## Start Data section
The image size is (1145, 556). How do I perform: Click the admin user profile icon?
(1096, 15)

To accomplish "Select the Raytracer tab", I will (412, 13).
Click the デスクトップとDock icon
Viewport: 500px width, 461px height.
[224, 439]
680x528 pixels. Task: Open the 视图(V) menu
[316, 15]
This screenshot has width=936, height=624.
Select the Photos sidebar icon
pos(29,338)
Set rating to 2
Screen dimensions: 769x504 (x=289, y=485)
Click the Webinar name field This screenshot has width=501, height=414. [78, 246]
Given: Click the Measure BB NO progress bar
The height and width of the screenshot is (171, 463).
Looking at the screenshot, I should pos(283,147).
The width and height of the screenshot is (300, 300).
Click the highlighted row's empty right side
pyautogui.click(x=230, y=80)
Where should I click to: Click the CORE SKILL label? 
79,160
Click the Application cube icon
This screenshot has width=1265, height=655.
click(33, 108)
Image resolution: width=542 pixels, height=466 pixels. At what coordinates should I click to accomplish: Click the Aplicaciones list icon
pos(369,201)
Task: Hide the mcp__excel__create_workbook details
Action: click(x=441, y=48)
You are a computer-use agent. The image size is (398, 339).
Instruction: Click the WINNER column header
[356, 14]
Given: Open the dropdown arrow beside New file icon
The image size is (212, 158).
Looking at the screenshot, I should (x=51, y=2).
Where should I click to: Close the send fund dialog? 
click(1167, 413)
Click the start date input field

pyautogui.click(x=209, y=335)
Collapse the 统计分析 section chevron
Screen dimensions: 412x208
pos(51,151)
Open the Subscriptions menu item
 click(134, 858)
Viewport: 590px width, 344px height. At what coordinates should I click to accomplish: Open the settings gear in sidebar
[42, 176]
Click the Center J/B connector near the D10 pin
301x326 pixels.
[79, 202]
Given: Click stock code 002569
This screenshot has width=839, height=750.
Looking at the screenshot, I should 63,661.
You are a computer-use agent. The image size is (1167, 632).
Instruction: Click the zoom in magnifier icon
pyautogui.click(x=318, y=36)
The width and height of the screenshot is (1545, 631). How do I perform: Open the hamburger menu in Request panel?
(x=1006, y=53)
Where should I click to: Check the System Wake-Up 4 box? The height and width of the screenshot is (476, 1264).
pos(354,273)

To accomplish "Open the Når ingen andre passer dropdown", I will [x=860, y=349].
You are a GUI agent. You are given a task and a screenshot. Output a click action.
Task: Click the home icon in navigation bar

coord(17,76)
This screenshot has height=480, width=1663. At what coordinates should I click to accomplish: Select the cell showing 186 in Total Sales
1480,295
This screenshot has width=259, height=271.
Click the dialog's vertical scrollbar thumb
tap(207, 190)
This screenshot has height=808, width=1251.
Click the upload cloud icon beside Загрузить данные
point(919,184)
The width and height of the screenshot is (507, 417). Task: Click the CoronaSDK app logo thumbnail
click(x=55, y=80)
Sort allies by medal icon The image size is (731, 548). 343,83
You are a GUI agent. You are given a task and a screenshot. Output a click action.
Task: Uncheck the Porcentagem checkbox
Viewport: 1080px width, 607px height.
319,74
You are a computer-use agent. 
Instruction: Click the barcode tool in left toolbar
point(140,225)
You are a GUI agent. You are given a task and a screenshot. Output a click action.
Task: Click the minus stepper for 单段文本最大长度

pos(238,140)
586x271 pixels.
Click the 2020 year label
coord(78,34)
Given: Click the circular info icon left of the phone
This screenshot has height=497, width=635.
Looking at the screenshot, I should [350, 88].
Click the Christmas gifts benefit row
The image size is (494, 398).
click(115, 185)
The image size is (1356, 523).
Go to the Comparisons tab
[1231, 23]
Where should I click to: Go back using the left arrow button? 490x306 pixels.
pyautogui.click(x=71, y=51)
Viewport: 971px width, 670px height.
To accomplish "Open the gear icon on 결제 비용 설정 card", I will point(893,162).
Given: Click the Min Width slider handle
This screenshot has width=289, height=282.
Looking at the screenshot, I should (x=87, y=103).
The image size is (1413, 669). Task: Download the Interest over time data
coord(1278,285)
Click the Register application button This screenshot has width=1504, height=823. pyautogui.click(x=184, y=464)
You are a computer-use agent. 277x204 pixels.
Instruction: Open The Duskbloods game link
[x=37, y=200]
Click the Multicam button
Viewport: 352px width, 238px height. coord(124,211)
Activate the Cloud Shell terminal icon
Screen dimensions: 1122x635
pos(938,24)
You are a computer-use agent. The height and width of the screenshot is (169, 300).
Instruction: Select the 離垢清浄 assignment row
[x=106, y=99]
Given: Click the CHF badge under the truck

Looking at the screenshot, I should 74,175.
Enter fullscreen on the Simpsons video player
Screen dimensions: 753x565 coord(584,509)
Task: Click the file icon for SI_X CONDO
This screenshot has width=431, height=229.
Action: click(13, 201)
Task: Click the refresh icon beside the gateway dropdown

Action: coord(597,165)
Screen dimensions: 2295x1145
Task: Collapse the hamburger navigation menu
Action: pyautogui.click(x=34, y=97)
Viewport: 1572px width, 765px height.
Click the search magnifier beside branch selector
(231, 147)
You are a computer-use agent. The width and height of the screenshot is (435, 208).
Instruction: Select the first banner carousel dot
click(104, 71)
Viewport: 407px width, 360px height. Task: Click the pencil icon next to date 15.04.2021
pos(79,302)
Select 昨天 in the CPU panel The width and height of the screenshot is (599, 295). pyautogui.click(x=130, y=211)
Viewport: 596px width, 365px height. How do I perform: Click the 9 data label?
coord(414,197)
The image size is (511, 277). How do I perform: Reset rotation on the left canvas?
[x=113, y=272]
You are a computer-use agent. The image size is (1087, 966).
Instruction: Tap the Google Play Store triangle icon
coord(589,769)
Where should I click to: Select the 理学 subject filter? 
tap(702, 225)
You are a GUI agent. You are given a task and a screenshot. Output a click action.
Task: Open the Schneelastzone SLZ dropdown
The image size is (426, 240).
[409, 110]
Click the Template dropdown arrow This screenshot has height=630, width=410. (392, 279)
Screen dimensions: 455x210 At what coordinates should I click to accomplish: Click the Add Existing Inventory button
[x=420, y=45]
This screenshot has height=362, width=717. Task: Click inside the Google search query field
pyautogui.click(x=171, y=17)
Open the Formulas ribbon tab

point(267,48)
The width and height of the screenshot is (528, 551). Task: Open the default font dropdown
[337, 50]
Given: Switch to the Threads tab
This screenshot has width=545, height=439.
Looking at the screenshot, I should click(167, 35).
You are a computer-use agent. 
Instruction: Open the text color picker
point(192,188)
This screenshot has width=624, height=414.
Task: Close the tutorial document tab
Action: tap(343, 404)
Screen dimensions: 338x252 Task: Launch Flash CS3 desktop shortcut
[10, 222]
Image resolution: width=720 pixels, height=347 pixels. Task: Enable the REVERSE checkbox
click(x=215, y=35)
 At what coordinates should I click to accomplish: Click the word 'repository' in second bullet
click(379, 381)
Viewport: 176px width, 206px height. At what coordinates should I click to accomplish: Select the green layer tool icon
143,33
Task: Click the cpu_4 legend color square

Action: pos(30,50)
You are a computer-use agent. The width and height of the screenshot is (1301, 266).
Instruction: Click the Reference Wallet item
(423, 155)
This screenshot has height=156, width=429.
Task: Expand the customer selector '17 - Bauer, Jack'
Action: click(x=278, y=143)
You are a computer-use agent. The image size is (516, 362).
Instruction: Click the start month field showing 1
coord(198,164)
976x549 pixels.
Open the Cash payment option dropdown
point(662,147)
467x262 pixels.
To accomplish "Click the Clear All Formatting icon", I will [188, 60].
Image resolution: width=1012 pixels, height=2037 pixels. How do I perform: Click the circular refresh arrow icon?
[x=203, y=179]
## End Data section
What is asked:
Copy the data exactly, from the first line through the line containing "click(33, 108)", that line included.

Exercise solution:
The image size is (1145, 556). How do I perform: Click the admin user profile icon?
(1096, 15)

To accomplish "Select the Raytracer tab", I will (412, 13).
Click the デスクトップとDock icon
Viewport: 500px width, 461px height.
[224, 439]
680x528 pixels. Task: Open the 视图(V) menu
[316, 15]
This screenshot has width=936, height=624.
Select the Photos sidebar icon
pos(29,338)
Set rating to 2
Screen dimensions: 769x504 (x=289, y=485)
Click the Webinar name field This screenshot has width=501, height=414. [78, 246]
Given: Click the Measure BB NO progress bar
The height and width of the screenshot is (171, 463).
Looking at the screenshot, I should pos(283,147).
The width and height of the screenshot is (300, 300).
Click the highlighted row's empty right side
pyautogui.click(x=230, y=80)
Where should I click to: Click the CORE SKILL label? 
79,160
Click the Application cube icon
This screenshot has width=1265, height=655.
click(33, 108)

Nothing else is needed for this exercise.